Spigel notes the need for attention to be paid to textual matters in context, namely the ‘under-explored issues of television genre, narrative, aesthetics and program forms/schedules’ (2005: 84). Christine Geraghty has also remarked with concern that ‘in much teaching of television in higher education questions of aesthetics are being neglected’ (2003: 26). Indeed, a new, more “cinematic” mode of television fictions warrants the kind of analytic attention to principles of composition which has typically been the stuff of film studies (see Nelson, 2007). Geraghty explicitly proposes ‘making connections between film and television rather than defining them against each other’ (2003: 29).
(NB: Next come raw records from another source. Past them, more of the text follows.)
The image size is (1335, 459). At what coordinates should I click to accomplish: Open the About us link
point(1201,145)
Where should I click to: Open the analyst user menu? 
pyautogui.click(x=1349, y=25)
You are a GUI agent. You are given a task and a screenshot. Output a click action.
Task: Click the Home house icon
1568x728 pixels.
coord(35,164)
This is a helpful shift away from the binary distinction marked (and questioned) in Noel Carroll’s seminal summary (see 2003: 270). The density and depth of contemporary TV drama imagery and sound invites the kind of visual and soundtrack analysis which has hitherto been largely confined to film.
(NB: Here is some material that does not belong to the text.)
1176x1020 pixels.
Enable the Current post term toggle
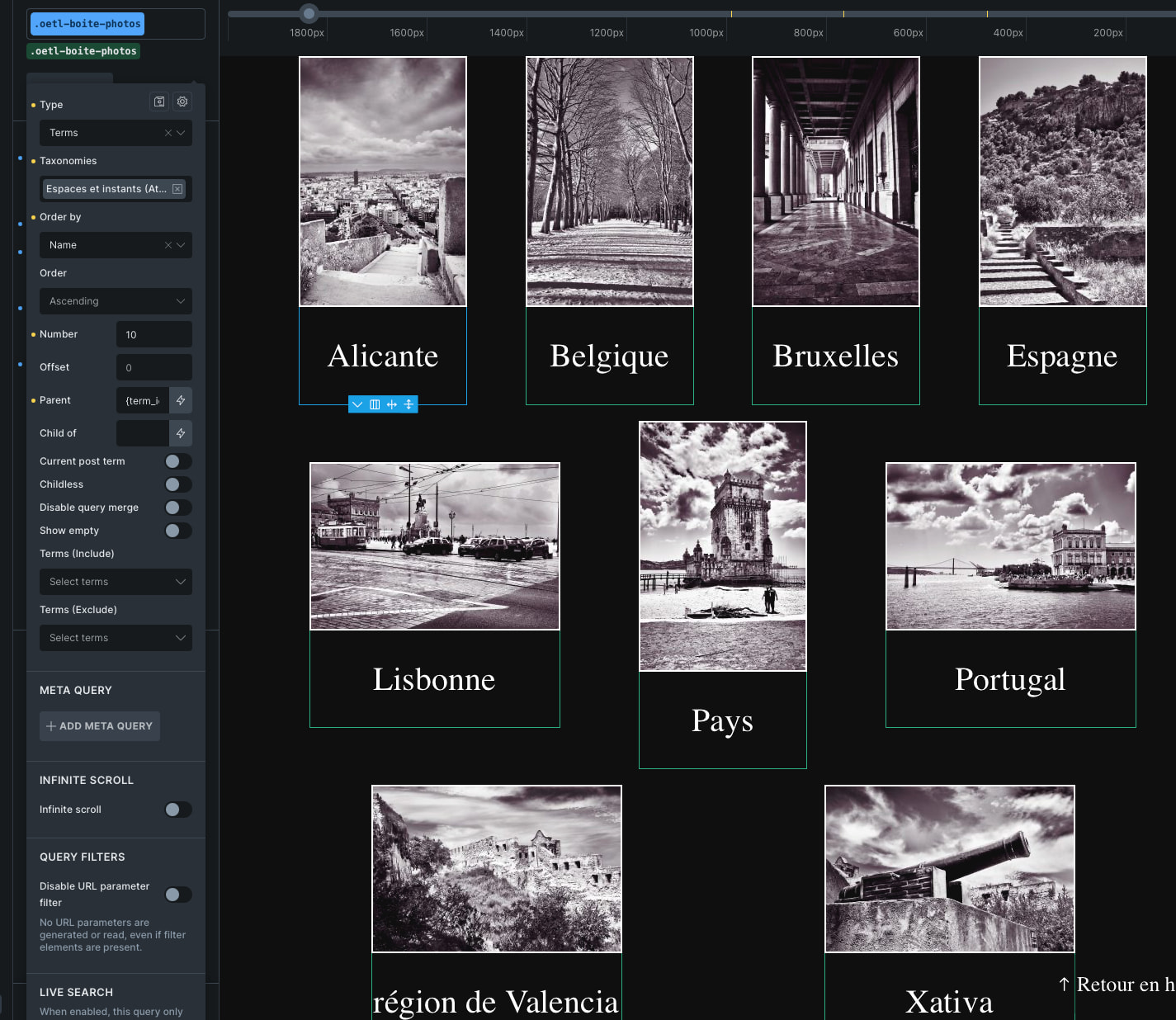[x=178, y=461]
But we need to avoid simply assuming that there is no difference between film and television, and treating television as film when it is of high quality with high production values. It is ironic, for example, that when The Sopranos (HBO, 1999-2007) is celebrated, it is often spoken of as a film with David Chase as its auteur. This disposition unhappily reinforces the notion that the medium of television is inherently low grade and, if product is good, it must be film. Accordingly, I suggest attention needs to be paid to some of the developing specificities of television in respect of genre hybridity and long-form narratives alongside attention to that increased visual style and density of image which is leading television scholars to speak of the ‘cinematic’.
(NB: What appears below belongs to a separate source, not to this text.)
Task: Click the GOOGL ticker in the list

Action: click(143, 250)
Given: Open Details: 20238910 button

Though, with time-shifting devices and DVDs, HDTV and digital surround-sound, the experience of watching television increasingly approaches that of cinema for some viewers, the media continue to differ as cultural forms, particularly in respect of narrative structure. The television industry requires narratives to be sustained over several series of between six, 13 and 22 episodes, if not the endlessly continuing serial narratives of soaps. The Sopranos runs for some 80 hours when contemporary film runs typically 80-120 minutes. This has implications for TV fiction aesthetics, understood to denote the qualities and attributes of the specific artistic form in its totality. Indeed, the distinctive achievement of ‘high-end’ TV fictions today is a capacity to sustain, and develop, visual style and narrative complexity over significant spans of time. Differences also remain between film and television in the qualities of the image and, for most people, the viewing experience, but a key difference is narrative form. Film is short; contemporary TV fiction is long – and television programmes now also have endurance across various platforms such that scholars can, and should, take time to analyse the specificities of distinctive products.